California, of course, but I wouldn’t be surprised if it is happening in other states too:

State law allows the employees to increase their retirement benefits by tacking up to five fictitious years — known as "air time" — onto their public service. Although they pay a fee for the privilege and officials say it is high enough to cover the eventual payouts, critics of air time note that the boost can cost taxpayers millions when the state pension system's investment income falls short, as it has in recent years.

The inspiration for air time came from a group of Senate and Assembly staffers determined to recoup the pension credit they lost while running their bosses' election campaigns — when their salaries must be paid with private money, not by taxpayers.


Lawmakers helped them out in 2002 by passing a bill granting them the right to buy air time, but then-Gov. Gray Davis vetoed it. The next year, a measure was passed that gave the same rights to all state employees rather than just lawmakers' aides.
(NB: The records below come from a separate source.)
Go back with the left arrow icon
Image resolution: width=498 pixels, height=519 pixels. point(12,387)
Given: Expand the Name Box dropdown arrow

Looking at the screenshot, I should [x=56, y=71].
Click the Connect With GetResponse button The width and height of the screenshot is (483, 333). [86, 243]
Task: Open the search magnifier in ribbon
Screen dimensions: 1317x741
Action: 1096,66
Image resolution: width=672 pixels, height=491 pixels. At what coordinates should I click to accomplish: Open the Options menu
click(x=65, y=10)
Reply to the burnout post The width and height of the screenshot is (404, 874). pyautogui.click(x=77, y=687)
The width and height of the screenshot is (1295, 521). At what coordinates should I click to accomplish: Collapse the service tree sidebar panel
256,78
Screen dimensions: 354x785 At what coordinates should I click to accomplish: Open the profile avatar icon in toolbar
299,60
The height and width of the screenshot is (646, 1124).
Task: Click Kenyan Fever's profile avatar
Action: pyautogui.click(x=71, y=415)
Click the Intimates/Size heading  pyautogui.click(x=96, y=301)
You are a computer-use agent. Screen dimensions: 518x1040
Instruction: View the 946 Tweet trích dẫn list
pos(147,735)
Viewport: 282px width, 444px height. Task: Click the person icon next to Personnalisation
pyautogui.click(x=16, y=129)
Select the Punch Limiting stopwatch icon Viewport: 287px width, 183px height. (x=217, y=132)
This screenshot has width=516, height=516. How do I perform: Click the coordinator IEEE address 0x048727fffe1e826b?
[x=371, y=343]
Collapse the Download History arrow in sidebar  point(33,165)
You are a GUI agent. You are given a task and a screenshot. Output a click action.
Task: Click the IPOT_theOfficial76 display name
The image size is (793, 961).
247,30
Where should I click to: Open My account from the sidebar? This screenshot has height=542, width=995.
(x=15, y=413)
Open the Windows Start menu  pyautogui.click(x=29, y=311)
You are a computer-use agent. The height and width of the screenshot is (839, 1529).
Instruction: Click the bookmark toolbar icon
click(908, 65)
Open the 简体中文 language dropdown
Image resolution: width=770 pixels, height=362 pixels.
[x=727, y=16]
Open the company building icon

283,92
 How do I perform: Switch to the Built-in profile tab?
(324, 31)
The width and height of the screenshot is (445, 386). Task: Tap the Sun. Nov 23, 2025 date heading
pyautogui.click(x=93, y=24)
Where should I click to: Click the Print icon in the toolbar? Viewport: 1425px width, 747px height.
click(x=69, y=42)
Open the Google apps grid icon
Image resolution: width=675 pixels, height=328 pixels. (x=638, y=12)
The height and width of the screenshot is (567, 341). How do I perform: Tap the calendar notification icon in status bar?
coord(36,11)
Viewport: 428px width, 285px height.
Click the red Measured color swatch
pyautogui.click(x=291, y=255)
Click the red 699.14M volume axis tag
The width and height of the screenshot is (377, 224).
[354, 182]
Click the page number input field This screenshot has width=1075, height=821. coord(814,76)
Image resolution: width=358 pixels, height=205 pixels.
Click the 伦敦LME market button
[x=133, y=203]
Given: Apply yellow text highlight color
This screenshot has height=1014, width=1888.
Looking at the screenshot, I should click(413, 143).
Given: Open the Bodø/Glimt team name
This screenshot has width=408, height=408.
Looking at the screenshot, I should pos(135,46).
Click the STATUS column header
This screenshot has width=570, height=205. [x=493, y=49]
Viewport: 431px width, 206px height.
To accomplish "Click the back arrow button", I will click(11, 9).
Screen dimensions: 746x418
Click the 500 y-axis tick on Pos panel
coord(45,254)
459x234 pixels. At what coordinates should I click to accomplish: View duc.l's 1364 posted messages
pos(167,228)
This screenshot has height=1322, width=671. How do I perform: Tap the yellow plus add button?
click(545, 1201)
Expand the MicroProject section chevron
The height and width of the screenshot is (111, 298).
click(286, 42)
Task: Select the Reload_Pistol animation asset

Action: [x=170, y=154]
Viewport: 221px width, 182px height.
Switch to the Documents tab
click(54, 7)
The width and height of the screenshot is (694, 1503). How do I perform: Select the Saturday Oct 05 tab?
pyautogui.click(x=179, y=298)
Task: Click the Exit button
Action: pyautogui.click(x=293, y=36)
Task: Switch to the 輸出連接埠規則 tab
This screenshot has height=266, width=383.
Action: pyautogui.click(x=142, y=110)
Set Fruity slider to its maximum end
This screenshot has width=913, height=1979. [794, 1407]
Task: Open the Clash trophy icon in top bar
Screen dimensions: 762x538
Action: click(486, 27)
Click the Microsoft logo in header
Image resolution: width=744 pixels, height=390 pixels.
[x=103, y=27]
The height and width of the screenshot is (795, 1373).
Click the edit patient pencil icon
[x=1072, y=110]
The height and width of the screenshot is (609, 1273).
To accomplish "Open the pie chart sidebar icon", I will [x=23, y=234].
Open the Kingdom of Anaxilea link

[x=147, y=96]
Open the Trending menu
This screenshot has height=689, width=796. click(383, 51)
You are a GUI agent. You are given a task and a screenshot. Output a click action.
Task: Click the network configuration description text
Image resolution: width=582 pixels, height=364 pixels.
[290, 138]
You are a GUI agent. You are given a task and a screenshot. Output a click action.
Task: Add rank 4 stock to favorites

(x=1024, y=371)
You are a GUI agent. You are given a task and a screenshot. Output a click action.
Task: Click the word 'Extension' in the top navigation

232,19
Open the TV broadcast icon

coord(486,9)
Davis, who at the time was collecting millions of dollars in contributions from public employee unions to fight a recall, signed it. The former governor did not respond to multiple requests for comment.

There are two surprising things in this article:  1) Davis's budget chief warned this would happen (surprising) but was overruled (not surprising) and 2) Brown is trying to eliminate the benefit.  Not a problem solver by itself but a least it would be one hole plugged.